Джо Энн. Но ей теперь двадцать девять лет. Как она выглядит? В детстве они любили друг друга, даже Речел и Джерри понимали, что когда-нибудь они, возможно, поженятся. Но сейчас между ними – горные пики времени, покрытые облачной дымкой прошедших лет. А быть может, любовь уже давно умерла? Он так много прожил и столько страдал…
Гай думал обо всем этом в двадцать седьмой день февраля, слушая в опере волшебный голос Аделины Патти. Музыка задела его за живое, хоть он и слушал ее вполуха. В антракте его внезапно охватил ужас. А ждет ли его Джо Энн? Он поверил ее детскому обещанию, но выдержало ли оно испытание временем и одиночеством? Особенно в краю, где девушки уже с двадцати лет боятся остаться старыми девами…
Неделя проходила за неделей, а он все медлил с отъездом. В те дни весь город был взбудоражен гастролями Лолы Монтез, непревзойденной танцовщицы, чье очарование пленило Людвига I, короля Баварии, даровавшего ей титул графини Ландсфельд. В прошлом у балерины был судебный процесс по обвинению в двоемужии, и она жила в атмосфере непрекращающегося скандала, еще больше подогревавшего ее мировую славу. Разбитные молодые люди, поклонники Лолы, дрались на улицах с пуританами, требовавшими запретить ее выступления в Нью-Орлеане. Гай находился в суде, когда слушалось дело об оскорблении действием: почитатели балерины побили влюбленного в нее суфлера театра, который ответил на полученный от нее пинок, что дало ему возможность до конца своих дней пользоваться славой человека, давшего пинок самой Лоле Монтез. Гай смеялся вместе со всеми, когда необузданная Лола задрала юбки, чтобы продемонстрировать суду синяки на своих бедрах. Да, жизнь в Нью-Орлеане отнюдь не была скучной…
Он слушал яростные споры об отделении южных штатов, о возможной войне. Гай не имел своего мнения на этот счет: слишком долго он был вдали от событий. Он прочел «Хижину дяди Тома», опубликованную годом раньше, и пришел к непоколебимому убеждению, что миссис Стоу никогда не видела и уж во всяком случае никогда в жизни не разговаривала с негром из южных штатов.

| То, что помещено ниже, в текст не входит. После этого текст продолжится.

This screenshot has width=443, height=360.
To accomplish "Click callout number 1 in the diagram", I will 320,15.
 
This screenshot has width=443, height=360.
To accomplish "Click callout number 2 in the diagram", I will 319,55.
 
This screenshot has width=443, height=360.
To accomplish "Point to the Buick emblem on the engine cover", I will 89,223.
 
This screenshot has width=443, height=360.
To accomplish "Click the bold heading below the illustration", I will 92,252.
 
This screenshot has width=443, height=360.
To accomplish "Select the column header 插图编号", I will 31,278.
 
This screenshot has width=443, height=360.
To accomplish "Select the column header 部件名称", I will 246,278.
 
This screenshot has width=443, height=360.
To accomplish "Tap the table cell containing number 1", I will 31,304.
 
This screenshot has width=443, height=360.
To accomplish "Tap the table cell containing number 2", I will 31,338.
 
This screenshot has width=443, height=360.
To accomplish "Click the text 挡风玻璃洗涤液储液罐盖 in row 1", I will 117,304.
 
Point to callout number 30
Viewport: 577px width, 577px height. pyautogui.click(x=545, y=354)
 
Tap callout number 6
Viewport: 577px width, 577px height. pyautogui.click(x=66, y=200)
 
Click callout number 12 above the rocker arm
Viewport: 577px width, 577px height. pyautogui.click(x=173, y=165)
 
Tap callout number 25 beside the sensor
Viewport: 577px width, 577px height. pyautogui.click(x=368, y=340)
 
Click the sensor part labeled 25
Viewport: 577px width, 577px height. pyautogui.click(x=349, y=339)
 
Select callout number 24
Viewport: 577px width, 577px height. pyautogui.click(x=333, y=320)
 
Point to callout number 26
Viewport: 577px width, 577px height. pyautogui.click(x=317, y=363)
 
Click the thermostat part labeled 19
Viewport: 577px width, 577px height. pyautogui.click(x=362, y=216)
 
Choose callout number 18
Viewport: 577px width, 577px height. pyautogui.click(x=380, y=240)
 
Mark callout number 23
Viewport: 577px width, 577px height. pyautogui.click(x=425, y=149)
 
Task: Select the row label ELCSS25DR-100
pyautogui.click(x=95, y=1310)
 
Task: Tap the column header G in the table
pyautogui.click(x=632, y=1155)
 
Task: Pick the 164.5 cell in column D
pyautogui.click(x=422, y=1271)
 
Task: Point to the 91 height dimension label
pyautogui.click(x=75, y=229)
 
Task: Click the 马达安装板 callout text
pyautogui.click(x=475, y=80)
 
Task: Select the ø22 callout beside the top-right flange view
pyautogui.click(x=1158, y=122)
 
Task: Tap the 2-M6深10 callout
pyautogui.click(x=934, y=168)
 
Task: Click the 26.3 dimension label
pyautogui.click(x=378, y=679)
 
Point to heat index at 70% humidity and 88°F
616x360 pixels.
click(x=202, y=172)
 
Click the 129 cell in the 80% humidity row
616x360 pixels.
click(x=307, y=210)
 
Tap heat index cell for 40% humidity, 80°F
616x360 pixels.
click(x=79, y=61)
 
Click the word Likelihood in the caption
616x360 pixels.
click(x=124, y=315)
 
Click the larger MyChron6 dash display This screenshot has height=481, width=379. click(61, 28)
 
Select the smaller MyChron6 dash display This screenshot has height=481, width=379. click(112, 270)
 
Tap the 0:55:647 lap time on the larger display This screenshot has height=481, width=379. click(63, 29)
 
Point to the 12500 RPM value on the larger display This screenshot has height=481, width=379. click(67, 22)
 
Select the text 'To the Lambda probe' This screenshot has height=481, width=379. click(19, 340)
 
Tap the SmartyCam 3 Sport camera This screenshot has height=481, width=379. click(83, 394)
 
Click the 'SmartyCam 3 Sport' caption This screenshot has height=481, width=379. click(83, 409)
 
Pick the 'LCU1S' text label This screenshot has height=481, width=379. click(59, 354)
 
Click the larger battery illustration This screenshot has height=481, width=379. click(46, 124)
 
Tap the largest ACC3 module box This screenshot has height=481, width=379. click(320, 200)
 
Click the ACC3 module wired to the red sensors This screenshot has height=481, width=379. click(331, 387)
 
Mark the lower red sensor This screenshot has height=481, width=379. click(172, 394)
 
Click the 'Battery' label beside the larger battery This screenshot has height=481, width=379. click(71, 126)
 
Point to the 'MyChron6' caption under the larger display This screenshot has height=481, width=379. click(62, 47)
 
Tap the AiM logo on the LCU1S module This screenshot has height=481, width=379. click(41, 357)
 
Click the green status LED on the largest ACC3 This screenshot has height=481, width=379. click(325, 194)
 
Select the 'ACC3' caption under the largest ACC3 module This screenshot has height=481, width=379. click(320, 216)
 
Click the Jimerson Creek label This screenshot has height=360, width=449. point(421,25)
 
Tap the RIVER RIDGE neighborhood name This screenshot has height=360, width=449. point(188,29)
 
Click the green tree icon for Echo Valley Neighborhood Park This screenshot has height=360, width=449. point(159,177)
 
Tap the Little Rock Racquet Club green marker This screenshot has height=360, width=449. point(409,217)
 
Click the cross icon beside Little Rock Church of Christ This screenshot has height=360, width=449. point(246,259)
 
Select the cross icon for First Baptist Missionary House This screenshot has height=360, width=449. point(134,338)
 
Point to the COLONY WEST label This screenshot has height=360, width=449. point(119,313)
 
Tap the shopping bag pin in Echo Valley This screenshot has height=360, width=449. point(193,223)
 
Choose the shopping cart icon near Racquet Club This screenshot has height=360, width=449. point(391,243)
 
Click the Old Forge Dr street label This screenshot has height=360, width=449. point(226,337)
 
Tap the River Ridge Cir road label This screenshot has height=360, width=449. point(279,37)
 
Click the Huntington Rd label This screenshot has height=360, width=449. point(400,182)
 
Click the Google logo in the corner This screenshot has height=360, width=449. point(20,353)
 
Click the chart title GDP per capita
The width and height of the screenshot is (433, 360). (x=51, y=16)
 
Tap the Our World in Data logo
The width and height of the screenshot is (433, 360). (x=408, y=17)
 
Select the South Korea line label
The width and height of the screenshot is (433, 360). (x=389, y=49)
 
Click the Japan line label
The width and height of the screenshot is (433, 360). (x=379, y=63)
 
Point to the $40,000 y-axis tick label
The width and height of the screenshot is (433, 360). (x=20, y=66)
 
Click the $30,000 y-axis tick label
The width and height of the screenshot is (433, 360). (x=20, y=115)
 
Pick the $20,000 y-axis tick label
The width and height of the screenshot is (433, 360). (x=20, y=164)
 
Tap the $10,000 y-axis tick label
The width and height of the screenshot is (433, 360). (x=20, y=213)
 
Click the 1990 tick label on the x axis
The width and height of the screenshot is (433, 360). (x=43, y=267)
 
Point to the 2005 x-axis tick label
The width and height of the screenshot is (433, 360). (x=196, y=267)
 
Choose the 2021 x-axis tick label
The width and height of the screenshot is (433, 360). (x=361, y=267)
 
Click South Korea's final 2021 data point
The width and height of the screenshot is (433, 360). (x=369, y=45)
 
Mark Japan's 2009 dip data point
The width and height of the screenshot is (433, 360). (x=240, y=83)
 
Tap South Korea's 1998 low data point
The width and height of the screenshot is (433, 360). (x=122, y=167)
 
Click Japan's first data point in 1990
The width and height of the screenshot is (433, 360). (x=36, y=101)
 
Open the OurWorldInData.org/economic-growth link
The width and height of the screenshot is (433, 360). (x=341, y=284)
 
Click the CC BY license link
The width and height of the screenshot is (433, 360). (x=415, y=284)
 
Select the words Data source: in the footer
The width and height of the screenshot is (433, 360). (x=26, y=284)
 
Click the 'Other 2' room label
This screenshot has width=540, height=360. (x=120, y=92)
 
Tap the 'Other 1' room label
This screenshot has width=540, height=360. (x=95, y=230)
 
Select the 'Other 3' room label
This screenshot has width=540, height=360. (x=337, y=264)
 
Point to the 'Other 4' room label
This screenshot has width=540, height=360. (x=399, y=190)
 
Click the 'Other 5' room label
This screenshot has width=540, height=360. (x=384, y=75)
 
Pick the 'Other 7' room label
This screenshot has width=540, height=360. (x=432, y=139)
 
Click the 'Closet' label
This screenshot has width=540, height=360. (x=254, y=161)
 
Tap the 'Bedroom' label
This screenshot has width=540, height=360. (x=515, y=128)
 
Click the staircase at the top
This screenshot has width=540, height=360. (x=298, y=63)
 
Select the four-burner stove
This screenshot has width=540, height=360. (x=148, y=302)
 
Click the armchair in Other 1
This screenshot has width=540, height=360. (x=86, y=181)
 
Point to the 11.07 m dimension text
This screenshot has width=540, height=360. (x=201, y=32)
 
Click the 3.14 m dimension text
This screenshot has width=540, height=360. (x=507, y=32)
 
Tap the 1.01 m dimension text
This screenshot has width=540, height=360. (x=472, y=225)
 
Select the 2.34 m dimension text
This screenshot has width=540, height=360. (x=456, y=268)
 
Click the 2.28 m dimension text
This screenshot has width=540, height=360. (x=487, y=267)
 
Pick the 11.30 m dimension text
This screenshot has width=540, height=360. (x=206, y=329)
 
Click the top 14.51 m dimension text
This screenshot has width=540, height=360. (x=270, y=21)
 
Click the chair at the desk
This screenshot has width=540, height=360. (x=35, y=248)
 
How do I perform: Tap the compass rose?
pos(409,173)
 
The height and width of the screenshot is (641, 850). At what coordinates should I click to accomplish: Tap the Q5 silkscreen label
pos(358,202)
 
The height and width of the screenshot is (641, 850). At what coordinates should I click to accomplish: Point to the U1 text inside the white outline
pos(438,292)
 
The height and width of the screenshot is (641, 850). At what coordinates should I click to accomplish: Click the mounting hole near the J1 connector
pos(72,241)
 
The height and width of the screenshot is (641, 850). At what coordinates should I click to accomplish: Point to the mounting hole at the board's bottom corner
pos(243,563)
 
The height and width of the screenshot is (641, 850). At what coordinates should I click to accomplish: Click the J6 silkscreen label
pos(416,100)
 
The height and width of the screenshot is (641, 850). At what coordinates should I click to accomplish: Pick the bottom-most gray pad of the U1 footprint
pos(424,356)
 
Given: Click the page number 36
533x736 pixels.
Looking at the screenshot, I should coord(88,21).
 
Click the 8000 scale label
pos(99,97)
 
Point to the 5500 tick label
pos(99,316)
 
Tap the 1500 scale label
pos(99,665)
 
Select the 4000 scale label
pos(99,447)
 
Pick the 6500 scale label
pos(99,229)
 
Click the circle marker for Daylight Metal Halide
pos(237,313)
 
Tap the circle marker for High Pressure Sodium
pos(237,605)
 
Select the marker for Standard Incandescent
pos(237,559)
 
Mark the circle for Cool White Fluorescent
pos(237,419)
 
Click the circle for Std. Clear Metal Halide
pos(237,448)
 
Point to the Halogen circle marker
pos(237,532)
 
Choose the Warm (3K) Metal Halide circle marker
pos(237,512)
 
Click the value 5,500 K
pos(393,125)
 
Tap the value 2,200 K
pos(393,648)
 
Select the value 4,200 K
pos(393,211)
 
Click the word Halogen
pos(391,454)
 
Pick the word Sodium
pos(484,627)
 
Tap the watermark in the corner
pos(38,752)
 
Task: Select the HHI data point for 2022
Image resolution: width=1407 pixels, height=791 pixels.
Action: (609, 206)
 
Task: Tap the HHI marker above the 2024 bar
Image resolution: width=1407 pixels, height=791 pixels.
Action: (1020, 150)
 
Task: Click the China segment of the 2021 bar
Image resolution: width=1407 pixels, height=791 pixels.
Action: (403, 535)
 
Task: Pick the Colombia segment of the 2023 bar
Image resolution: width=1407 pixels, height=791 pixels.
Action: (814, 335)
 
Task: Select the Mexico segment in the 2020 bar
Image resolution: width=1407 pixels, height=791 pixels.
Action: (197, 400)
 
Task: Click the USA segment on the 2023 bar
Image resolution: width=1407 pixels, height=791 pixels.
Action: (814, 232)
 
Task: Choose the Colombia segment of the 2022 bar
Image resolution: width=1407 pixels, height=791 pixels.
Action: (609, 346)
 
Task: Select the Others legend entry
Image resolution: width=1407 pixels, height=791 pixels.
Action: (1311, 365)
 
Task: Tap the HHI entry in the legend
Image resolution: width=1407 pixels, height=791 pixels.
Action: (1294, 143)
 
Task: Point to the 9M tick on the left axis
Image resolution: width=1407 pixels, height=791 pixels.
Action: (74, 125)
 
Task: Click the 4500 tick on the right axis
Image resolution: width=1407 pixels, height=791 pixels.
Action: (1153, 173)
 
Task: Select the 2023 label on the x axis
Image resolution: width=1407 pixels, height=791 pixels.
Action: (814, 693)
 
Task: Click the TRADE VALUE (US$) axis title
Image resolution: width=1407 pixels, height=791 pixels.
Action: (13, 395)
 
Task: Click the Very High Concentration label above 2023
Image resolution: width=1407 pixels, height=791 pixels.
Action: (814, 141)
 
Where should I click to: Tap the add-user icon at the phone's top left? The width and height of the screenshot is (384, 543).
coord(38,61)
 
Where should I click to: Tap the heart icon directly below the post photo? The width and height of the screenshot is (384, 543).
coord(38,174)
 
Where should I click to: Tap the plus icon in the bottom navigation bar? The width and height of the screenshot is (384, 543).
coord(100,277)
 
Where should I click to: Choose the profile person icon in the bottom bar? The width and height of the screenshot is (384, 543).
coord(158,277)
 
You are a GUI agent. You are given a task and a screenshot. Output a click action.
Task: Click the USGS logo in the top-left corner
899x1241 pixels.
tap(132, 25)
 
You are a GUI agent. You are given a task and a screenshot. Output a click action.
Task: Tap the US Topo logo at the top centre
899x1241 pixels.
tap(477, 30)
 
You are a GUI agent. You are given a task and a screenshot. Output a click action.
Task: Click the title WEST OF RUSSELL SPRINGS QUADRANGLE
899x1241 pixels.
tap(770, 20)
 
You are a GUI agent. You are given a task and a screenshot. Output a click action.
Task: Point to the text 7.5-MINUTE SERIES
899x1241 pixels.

Пришел апрель, и в воздухе повеяло ароматом ранних цветов. Гай почувствовал, что в нем пробуждается желание действовать. С каждым днем это чувство все больше крепло. И вот однажды утром он проснулся и сказал:
– Никиа, спустись вниз и попроси портье прислать боя упаковать мои вещи. Сегодня мы уезжаем.
На пути к Натчезу и дальше вверх по реке он чувствовал, как его все больше охватывает волнение. А когда тяжелые колеса парохода завертелись назад, замедляя ход, и он медленно двинулся к причалу Фэроукса, волнение Гая перешло в какую-то лихорадку.
Негры толпой высыпали на пристань, приветствуя гостя, глазея на пигмеев, хватая его чемоданы и саквояжи, смеясь, крича, пока один из них, постарше, не узнал его, воскликнув:
– Масса Гай! Боже милосердный, это же масса Гай!
Оборванные чернокожие дети помчались к дому, выкрикивая:
– Масса Гай! Масса Гай вернулся! Масса Гай!
Стоя на балконе, она ждала его, высокая, стройная как ива, – именно такая женщина, о которой мечтает мужчина, слушая, как бесконечные африканские дожди барабанят по листьям монгонго. Она стояла, глядя на него, лицо ее было очень бледным. Не сказав ни слова, он заключил ее в объятия.
Услышав позади кашель, он обернулся. Перед ним стоял, злобно усмехаясь, Килрейн Мэллори.
– Что ж, – сказал Килрейн, – в этот раз я тебя прощаю. Ради старой дружбы. Но запомни на будущее, Гай Фолкс, мы, Мэллори, не любим, когда чужие мужчины целуют наших жен…
Глава 21
Человек менее мужественный сразу бы сбежал, сославшись на оскорбленную гордость. Уж чем-чем, а гордостью Гай Фолкс обладал в достаточной мере. И именно это удерживало его в Фэроуксе следующие две недели. Да еще свойственное ему чувство справедливости. Восемнадцать лет не появлялся он в родных краях. «Так чего же ты ожидал, парень?» – беспощадно спрашивал он себя.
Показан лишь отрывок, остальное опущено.